=== WHAT TO PRODUCE ===
Write out every entry exactly as it stands.

=== DATA ===
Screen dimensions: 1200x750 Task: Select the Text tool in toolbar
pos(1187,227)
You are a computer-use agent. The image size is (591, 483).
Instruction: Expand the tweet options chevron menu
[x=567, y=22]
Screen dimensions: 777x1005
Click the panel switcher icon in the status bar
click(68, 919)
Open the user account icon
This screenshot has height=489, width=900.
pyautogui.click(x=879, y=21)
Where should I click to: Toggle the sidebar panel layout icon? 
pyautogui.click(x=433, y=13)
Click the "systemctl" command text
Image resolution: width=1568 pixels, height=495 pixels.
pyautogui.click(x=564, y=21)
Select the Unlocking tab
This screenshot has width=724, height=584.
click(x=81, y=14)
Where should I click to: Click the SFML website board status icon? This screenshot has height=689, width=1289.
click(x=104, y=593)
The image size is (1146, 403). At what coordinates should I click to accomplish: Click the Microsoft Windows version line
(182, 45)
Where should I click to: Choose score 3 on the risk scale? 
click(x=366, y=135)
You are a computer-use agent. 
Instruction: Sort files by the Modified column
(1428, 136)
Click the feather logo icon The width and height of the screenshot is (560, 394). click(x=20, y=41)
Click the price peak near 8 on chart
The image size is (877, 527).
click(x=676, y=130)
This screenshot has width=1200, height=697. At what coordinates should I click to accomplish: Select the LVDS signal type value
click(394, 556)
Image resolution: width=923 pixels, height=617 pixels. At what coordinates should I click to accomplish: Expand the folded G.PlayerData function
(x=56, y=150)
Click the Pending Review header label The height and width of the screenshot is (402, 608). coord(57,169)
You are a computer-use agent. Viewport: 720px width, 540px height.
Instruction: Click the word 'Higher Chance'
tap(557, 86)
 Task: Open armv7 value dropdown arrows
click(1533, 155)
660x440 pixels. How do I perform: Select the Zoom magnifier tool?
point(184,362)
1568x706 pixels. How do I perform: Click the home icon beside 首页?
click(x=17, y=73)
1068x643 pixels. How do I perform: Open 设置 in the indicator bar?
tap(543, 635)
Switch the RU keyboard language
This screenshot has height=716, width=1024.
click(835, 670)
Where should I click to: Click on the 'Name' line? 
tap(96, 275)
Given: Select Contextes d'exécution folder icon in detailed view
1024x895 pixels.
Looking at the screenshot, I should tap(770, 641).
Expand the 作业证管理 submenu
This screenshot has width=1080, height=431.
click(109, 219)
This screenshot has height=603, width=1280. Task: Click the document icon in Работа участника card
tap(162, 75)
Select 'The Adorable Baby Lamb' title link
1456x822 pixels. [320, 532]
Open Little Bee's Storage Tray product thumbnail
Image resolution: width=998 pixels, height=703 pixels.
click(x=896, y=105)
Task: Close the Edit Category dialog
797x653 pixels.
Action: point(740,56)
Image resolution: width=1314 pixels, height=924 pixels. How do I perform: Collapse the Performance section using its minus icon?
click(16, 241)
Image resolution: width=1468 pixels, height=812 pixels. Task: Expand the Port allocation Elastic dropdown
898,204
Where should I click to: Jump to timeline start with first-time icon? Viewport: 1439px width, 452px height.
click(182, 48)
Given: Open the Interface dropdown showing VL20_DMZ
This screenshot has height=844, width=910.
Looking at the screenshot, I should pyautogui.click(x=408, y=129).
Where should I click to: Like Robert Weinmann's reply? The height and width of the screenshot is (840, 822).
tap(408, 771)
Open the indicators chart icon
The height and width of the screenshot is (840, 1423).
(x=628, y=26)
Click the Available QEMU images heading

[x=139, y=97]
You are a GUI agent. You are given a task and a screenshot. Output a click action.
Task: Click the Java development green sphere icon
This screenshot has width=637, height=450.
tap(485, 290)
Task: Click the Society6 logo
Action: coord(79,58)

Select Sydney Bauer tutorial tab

=== ANSWER BOX ===
Screen dimensions: 1200x750 Task: Select the Text tool in toolbar
pos(1187,227)
You are a computer-use agent. The image size is (591, 483).
Instruction: Expand the tweet options chevron menu
[x=567, y=22]
Screen dimensions: 777x1005
Click the panel switcher icon in the status bar
click(68, 919)
Open the user account icon
This screenshot has height=489, width=900.
pyautogui.click(x=879, y=21)
Where should I click to: Toggle the sidebar panel layout icon? 
pyautogui.click(x=433, y=13)
Click the "systemctl" command text
Image resolution: width=1568 pixels, height=495 pixels.
pyautogui.click(x=564, y=21)
Select the Unlocking tab
This screenshot has width=724, height=584.
click(x=81, y=14)
Where should I click to: Click the SFML website board status icon? This screenshot has height=689, width=1289.
click(x=104, y=593)
The image size is (1146, 403). At what coordinates should I click to accomplish: Click the Microsoft Windows version line
(182, 45)
Where should I click to: Choose score 3 on the risk scale? 
click(x=366, y=135)
You are a computer-use agent. 
Instruction: Sort files by the Modified column
(1428, 136)
Click the feather logo icon The width and height of the screenshot is (560, 394). click(x=20, y=41)
Click the price peak near 8 on chart
The image size is (877, 527).
click(x=676, y=130)
This screenshot has width=1200, height=697. At what coordinates should I click to accomplish: Select the LVDS signal type value
click(394, 556)
Image resolution: width=923 pixels, height=617 pixels. At what coordinates should I click to accomplish: Expand the folded G.PlayerData function
(x=56, y=150)
Click the Pending Review header label The height and width of the screenshot is (402, 608). coord(57,169)
You are a computer-use agent. Viewport: 720px width, 540px height.
Instruction: Click the word 'Higher Chance'
tap(557, 86)
 Task: Open armv7 value dropdown arrows
click(1533, 155)
660x440 pixels. How do I perform: Select the Zoom magnifier tool?
point(184,362)
1568x706 pixels. How do I perform: Click the home icon beside 首页?
click(x=17, y=73)
1068x643 pixels. How do I perform: Open 设置 in the indicator bar?
tap(543, 635)
Switch the RU keyboard language
This screenshot has height=716, width=1024.
click(835, 670)
Where should I click to: Click on the 'Name' line? 
tap(96, 275)
Given: Select Contextes d'exécution folder icon in detailed view
1024x895 pixels.
Looking at the screenshot, I should tap(770, 641).
Expand the 作业证管理 submenu
This screenshot has width=1080, height=431.
click(109, 219)
This screenshot has height=603, width=1280. Task: Click the document icon in Работа участника card
tap(162, 75)
Select 'The Adorable Baby Lamb' title link
1456x822 pixels. [320, 532]
Open Little Bee's Storage Tray product thumbnail
Image resolution: width=998 pixels, height=703 pixels.
click(x=896, y=105)
Task: Close the Edit Category dialog
797x653 pixels.
Action: point(740,56)
Image resolution: width=1314 pixels, height=924 pixels. How do I perform: Collapse the Performance section using its minus icon?
click(16, 241)
Image resolution: width=1468 pixels, height=812 pixels. Task: Expand the Port allocation Elastic dropdown
898,204
Where should I click to: Jump to timeline start with first-time icon? Viewport: 1439px width, 452px height.
click(182, 48)
Given: Open the Interface dropdown showing VL20_DMZ
This screenshot has height=844, width=910.
Looking at the screenshot, I should pyautogui.click(x=408, y=129).
Where should I click to: Like Robert Weinmann's reply? The height and width of the screenshot is (840, 822).
tap(408, 771)
Open the indicators chart icon
The height and width of the screenshot is (840, 1423).
(x=628, y=26)
Click the Available QEMU images heading

[x=139, y=97]
You are a GUI agent. You are given a task and a screenshot. Output a click action.
Task: Click the Java development green sphere icon
This screenshot has width=637, height=450.
tap(485, 290)
Task: Click the Society6 logo
Action: coord(79,58)

Select Sydney Bauer tutorial tab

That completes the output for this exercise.